Please pull out every line of the data below that contains the string "value", copying each line in full.

Extracted data entries —
* * * *
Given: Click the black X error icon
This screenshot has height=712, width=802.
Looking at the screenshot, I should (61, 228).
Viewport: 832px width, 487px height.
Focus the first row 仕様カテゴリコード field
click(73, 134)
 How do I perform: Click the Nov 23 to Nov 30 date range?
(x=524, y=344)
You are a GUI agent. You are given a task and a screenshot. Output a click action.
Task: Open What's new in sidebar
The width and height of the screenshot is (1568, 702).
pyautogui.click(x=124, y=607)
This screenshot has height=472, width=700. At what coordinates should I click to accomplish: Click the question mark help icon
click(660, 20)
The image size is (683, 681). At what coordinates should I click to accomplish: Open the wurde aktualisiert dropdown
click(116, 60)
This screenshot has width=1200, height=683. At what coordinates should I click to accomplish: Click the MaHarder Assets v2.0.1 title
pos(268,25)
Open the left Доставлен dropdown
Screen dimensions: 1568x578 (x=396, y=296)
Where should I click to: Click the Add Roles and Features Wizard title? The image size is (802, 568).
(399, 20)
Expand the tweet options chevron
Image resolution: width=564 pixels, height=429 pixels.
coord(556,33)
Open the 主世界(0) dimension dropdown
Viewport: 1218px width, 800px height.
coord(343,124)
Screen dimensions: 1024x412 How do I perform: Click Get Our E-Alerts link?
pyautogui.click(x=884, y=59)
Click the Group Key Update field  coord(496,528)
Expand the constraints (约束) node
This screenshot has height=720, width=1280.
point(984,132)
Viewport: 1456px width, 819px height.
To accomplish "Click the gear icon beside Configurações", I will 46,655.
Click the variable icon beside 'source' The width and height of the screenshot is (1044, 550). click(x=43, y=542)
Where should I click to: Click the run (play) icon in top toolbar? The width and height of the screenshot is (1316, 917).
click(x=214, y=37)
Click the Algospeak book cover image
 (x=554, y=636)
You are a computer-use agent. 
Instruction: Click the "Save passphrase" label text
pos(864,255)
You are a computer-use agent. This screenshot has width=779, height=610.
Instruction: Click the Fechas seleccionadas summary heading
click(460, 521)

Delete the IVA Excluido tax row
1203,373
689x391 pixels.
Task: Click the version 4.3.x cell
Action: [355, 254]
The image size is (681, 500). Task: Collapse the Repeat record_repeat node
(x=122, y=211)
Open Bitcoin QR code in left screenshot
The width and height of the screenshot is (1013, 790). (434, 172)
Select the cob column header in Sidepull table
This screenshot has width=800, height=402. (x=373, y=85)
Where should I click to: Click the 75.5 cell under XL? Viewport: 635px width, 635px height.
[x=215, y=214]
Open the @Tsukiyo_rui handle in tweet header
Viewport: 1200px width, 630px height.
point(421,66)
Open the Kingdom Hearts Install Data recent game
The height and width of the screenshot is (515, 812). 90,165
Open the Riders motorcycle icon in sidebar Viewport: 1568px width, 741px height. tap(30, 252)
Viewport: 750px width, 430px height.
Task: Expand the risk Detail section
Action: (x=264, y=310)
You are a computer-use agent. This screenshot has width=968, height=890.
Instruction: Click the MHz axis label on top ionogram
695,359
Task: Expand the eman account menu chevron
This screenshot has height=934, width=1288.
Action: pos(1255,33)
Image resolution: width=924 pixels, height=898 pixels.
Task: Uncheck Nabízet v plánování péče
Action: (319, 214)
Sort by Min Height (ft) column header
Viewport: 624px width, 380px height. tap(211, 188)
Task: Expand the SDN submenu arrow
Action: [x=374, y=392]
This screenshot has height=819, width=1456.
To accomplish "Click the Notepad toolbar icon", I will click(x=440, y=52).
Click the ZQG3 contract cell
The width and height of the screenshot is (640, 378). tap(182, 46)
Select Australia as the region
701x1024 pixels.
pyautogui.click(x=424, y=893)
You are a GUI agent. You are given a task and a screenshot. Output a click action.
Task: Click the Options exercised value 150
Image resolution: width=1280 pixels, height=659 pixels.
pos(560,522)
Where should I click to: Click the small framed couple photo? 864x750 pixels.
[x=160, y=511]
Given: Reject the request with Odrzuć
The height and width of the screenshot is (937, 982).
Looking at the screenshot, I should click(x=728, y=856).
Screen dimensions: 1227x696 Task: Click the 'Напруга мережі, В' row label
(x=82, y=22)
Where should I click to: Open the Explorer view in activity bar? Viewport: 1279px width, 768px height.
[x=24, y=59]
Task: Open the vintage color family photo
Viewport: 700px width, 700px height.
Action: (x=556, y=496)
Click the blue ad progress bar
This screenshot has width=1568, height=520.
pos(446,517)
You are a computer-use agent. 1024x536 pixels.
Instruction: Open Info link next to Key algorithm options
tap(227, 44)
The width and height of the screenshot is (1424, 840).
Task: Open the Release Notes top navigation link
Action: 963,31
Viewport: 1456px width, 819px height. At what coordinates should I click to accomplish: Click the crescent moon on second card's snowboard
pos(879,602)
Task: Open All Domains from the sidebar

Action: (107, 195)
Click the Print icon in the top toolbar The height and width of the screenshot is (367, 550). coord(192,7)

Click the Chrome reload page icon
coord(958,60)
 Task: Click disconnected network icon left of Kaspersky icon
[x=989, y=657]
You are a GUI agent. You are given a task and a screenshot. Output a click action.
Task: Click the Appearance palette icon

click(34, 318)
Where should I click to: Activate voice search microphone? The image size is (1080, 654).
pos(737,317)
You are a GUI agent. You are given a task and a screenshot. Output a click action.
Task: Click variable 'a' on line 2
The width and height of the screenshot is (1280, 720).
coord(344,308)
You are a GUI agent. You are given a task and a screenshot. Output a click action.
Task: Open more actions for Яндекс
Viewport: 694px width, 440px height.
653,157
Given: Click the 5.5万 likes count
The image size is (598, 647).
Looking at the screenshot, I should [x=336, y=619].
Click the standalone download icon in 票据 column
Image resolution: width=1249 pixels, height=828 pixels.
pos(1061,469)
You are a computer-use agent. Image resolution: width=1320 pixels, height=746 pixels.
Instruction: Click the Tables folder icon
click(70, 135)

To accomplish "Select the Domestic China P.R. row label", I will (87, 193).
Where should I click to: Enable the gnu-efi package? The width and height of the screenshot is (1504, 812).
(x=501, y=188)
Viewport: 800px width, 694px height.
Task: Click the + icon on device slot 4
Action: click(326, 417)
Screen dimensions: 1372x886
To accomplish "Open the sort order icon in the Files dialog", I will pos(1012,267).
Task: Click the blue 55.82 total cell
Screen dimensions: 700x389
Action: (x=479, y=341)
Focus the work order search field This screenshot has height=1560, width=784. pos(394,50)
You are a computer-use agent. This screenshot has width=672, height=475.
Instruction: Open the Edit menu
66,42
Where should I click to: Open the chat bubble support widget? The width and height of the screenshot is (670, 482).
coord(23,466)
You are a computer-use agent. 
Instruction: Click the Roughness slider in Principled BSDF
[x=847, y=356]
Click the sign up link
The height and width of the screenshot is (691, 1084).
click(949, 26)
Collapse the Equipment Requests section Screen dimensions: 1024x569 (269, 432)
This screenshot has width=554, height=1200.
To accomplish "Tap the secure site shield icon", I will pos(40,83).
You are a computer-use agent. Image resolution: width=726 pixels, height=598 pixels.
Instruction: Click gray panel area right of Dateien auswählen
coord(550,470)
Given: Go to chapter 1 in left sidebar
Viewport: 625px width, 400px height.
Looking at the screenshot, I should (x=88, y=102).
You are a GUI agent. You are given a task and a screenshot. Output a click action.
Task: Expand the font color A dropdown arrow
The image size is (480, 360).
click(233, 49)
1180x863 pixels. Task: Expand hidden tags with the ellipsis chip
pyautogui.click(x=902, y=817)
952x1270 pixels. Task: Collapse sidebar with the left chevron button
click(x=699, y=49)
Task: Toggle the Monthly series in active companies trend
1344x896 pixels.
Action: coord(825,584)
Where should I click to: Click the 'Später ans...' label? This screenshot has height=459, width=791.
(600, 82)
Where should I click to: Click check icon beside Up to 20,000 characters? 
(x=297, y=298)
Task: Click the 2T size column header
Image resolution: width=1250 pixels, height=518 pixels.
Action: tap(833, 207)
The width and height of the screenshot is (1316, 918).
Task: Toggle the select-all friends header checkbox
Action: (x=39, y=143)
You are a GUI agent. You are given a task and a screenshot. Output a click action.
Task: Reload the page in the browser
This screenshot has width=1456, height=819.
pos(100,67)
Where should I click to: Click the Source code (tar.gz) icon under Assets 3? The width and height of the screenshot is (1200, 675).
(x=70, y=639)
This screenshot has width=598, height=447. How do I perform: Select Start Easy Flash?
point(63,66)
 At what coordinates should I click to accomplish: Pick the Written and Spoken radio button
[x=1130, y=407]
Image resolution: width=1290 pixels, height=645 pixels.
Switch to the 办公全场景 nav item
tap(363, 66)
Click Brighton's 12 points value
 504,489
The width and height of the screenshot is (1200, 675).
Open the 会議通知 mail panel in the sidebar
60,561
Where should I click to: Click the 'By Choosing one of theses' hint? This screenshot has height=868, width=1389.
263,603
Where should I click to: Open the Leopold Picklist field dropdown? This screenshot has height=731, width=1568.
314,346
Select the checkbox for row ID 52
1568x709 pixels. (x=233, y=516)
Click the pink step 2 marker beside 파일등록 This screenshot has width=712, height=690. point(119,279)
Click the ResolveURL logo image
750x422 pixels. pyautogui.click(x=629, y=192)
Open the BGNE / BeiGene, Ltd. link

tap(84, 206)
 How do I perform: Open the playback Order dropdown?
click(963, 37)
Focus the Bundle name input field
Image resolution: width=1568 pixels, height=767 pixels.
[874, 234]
* * * *
Correct result —
Task: Click the Options exercised value 150
Click Brighton's 12 points value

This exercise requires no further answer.